● Task item:
Output only the span of lines that begins at the line containing "The height and width of the screenshot is (221, 394)." and ends at the last line of the data, both included, exactly as they appear.

● Records for the exercise:
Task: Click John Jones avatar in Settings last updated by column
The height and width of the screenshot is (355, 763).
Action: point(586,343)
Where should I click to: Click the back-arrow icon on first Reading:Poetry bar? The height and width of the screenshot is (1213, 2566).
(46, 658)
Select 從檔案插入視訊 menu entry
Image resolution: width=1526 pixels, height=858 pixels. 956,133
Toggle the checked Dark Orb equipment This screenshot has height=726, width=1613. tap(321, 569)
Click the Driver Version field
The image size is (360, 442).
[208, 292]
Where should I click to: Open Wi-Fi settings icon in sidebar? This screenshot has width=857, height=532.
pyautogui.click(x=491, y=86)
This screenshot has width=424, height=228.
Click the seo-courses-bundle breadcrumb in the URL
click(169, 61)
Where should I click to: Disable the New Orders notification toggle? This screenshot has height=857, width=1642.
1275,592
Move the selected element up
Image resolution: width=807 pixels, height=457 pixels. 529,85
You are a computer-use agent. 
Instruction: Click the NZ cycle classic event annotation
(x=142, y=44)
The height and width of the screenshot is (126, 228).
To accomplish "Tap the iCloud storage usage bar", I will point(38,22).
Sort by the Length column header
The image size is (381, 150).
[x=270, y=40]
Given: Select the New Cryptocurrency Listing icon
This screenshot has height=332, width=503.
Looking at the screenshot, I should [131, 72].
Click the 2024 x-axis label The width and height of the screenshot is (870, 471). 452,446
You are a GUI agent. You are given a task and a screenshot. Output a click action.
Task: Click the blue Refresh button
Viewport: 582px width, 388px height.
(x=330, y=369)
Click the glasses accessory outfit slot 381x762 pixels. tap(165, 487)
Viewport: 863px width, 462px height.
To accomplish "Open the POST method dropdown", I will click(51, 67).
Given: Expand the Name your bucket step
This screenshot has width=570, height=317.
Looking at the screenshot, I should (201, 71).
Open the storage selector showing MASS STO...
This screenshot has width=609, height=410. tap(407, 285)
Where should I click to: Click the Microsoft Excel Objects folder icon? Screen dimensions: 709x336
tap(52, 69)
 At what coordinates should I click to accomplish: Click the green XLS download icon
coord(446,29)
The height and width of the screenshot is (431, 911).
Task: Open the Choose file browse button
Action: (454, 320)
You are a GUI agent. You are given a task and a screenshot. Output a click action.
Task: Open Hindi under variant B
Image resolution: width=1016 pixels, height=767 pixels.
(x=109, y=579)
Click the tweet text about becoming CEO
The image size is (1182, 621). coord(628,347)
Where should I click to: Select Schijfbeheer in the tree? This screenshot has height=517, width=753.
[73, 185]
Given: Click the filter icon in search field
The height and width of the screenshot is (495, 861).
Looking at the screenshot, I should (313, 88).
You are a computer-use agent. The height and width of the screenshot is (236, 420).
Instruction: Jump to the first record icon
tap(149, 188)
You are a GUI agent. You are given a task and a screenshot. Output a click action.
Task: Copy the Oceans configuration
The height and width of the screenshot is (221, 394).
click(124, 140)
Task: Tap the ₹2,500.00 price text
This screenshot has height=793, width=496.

● Task output:
The height and width of the screenshot is (221, 394).
click(124, 140)
Task: Tap the ₹2,500.00 price text
This screenshot has height=793, width=496.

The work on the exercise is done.